**EXERCISE BRIEF**
Output the rows below verbatim, line for line, omitting every picture.

**MATERIAL PROVIDED**
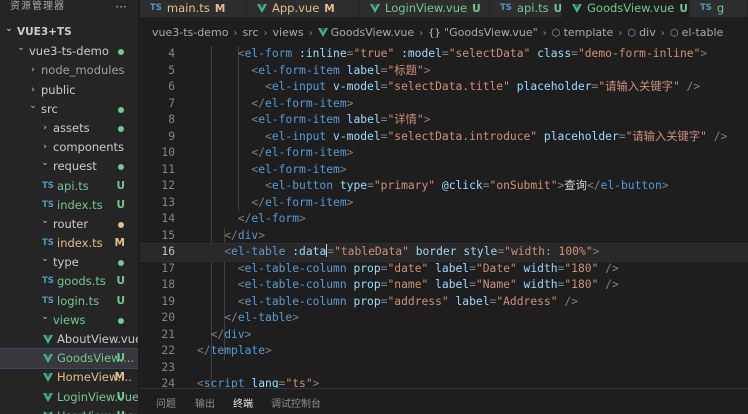  Describe the element at coordinates (306, 103) in the screenshot. I see `code-token: el-form-item` at that location.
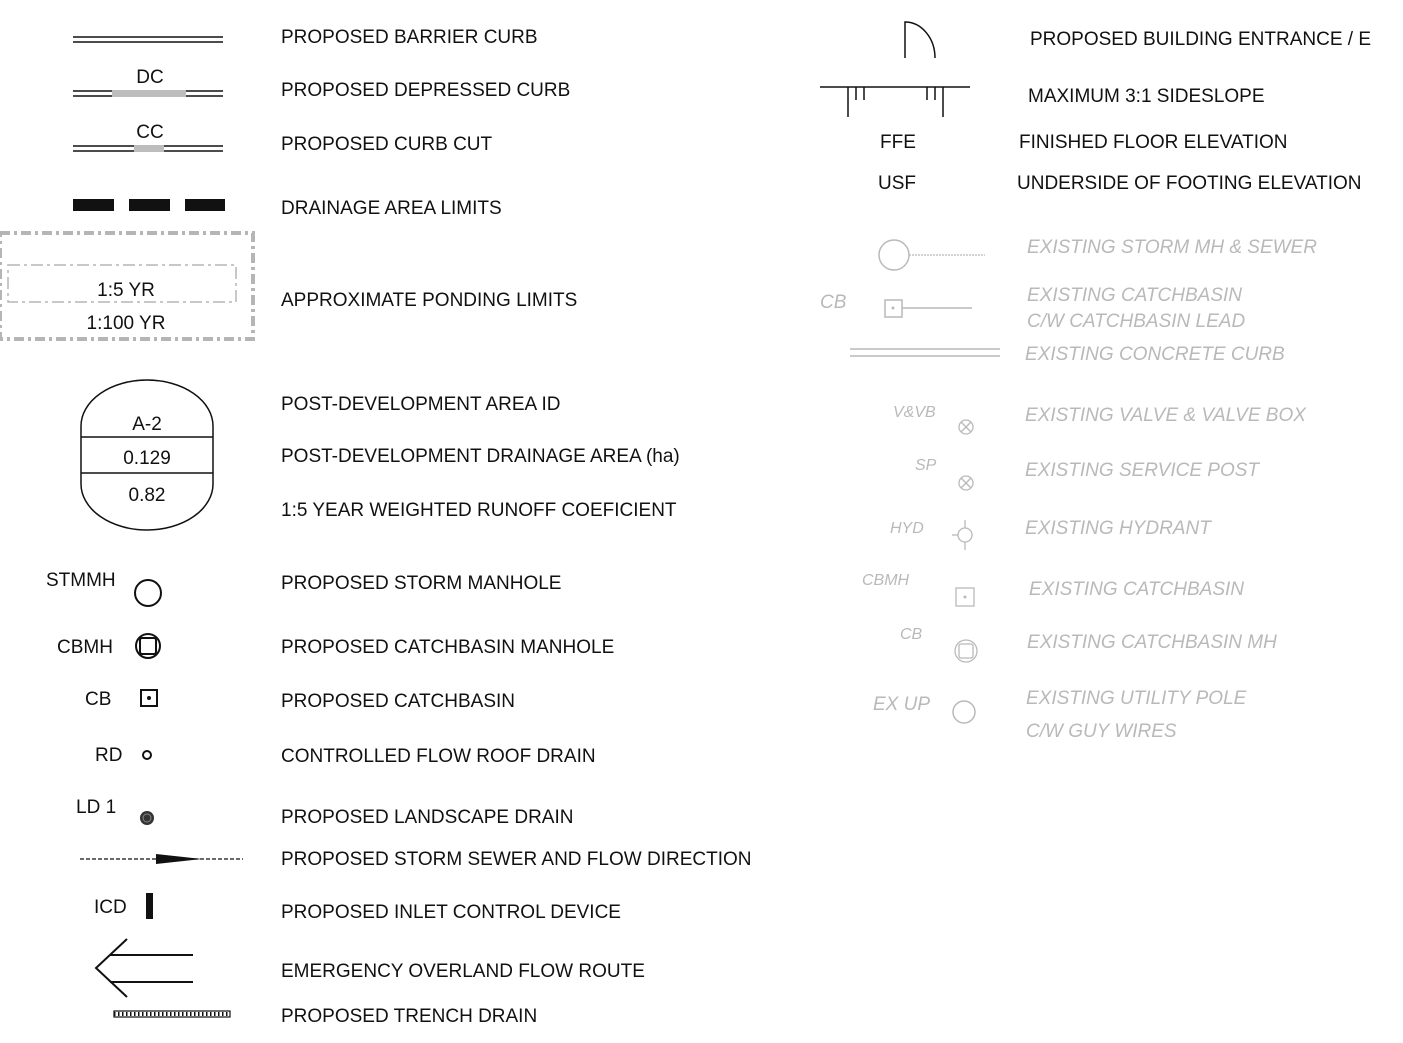 This screenshot has height=1043, width=1403. What do you see at coordinates (896, 305) in the screenshot?
I see `ex-catchbasin-symbol: CB` at bounding box center [896, 305].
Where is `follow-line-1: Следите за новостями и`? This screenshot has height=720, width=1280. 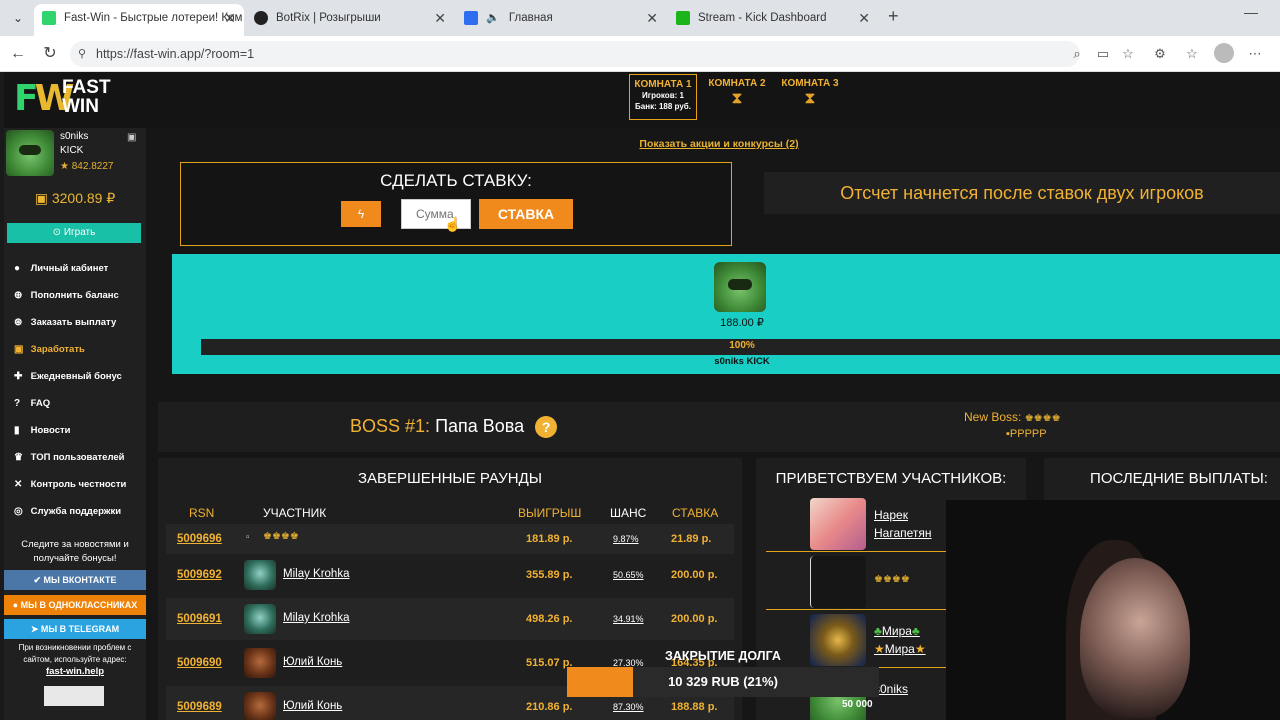
follow-line-1: Следите за новостями и is located at coordinates (75, 544).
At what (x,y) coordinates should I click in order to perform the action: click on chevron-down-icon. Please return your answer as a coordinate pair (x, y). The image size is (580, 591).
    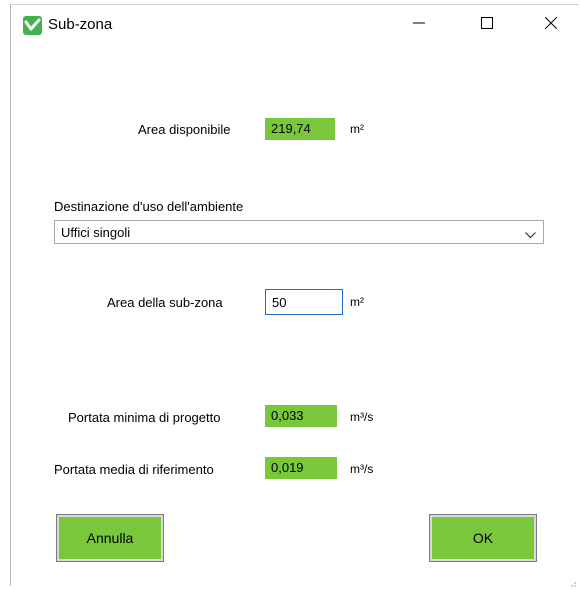
    Looking at the image, I should click on (530, 234).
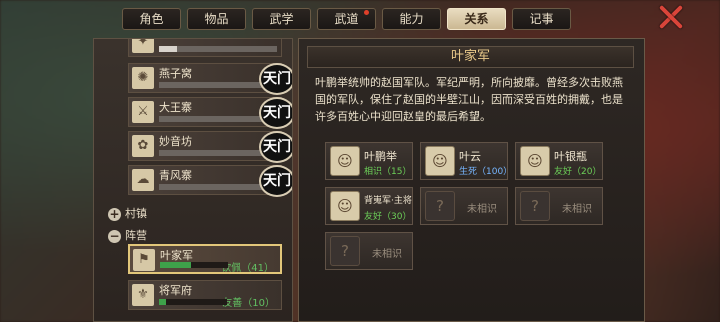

**RESPONSE**
  Describe the element at coordinates (306, 103) in the screenshot. I see `code-token: el-form-item` at that location.
 This screenshot has height=1043, width=1403. What do you see at coordinates (896, 305) in the screenshot?
I see `ex-catchbasin-symbol: CB` at bounding box center [896, 305].
Where is `follow-line-1: Следите за новостями и`? This screenshot has height=720, width=1280. 
follow-line-1: Следите за новостями и is located at coordinates (75, 544).
At what (x,y) coordinates should I click in order to perform the action: click on chevron-down-icon. Please return your answer as a coordinate pair (x, y). The image size is (580, 591).
    Looking at the image, I should click on (530, 234).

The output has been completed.